Junior developer fired because he dropped production database
twitter.comThis is new twitter post about an old story https://old.reddit.com/r/cscareerquestions/comments/6ez8ag/a...
I once deleted all the virtual phone numbers in the municipality where I was working. It wasn’t entirely my fault as I was basically working with some Cisco tech that nobody knew how worked doing pretty much exactly what our IT operations department had requested, but it was still me who did it. I went to tell the CTO feeling more than a little afraid. I didn’t coat it in the “it wasn’t my fault” part that I did here, because I didn’t really think it mattered, and it turned out that it didn’t. He basically told me that while he wasn’t happy that it had happened, he was happy my first reaction was to come running and admit my mistake so that it could be fixed, and that everyone makes mistakes but it’s the ones who hide it that are dangerous.
This is something I’ve taken with my in my career myself, and in my experience it fosters a much healthier culture than firing someone for dropping a database they frankly should not have had the rights to drop in the first place. Like… what organisation in all seriousness gives a junior developer the access rights to drop a production database on their first day? And then after this even has the audacity to blame the junior dev? Seriously…

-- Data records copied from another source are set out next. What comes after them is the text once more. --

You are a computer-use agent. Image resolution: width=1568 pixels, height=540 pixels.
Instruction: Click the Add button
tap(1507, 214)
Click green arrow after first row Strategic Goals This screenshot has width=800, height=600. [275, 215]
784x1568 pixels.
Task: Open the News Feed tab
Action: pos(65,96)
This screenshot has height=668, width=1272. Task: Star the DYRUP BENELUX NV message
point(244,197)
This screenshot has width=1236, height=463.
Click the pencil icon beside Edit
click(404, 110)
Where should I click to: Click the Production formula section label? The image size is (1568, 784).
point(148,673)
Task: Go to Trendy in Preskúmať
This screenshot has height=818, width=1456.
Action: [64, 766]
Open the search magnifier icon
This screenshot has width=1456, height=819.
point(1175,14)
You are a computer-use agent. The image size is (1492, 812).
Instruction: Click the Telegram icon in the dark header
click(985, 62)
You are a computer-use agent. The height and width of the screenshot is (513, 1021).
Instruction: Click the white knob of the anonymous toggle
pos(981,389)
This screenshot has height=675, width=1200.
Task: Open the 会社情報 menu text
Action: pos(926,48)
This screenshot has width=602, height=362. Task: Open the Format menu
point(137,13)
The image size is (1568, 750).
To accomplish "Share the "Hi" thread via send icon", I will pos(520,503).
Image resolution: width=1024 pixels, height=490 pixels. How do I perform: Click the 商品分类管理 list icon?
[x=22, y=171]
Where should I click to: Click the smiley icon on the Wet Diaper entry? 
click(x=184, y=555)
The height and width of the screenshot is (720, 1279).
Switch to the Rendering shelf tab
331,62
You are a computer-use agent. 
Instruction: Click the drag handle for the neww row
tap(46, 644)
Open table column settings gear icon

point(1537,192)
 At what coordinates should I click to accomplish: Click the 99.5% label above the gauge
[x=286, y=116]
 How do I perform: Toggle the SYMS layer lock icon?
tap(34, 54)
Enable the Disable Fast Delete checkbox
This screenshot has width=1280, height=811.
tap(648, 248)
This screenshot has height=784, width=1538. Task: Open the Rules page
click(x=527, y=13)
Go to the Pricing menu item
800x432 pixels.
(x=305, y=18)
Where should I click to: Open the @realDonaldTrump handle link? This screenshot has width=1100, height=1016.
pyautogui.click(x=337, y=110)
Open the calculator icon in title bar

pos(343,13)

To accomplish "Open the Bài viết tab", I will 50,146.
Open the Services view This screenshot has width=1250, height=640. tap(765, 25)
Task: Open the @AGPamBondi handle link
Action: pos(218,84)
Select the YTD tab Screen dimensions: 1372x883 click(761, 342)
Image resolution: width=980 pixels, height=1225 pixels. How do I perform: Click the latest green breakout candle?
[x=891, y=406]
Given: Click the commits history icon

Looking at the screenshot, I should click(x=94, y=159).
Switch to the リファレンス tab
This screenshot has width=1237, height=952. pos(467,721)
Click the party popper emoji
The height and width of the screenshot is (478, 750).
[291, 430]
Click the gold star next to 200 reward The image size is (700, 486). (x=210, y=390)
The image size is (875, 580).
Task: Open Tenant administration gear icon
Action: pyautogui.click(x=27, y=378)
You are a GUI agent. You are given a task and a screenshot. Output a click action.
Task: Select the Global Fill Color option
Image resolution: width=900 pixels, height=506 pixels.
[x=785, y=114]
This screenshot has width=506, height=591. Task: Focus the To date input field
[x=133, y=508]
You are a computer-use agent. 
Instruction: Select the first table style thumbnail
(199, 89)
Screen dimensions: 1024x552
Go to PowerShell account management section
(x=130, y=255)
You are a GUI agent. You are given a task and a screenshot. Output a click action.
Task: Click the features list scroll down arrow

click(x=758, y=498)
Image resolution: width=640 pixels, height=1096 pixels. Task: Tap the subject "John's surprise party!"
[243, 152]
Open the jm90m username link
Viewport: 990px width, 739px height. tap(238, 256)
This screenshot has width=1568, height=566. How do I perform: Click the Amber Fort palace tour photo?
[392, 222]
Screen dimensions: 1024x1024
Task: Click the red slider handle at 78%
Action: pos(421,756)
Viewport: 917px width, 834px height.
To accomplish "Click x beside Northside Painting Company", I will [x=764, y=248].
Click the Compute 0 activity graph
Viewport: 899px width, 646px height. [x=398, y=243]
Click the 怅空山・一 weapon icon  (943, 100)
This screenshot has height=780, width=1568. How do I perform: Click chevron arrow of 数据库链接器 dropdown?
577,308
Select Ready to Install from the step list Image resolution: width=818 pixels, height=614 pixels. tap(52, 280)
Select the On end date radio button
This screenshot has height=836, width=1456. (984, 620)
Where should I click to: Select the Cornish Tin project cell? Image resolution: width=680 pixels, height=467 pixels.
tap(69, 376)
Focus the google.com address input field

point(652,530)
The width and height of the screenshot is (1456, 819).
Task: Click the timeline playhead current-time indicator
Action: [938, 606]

> what organisation in all seriousness gives a junior developer the access rights to drop a production database
It is pretty normal. Someone with university education, should know how to use a SQL client! I personally would fire such person as well. Carelessly copy&paste and execute code from some website is a huge redflag! Getting rid of such person on their trial period is very cheap....
Also many services are not mission critical. DB drop could mean short downtime, and restoration from backup (or Kafka stream), and with little loss revenue.
I'm overly careful person in these sort of cases.
But I expect people to take lot of care and thought when doing something in production like Database. And some even in shared development/pre-prod one. If you know how to replicate whole thing, go wild you are only wasting some time.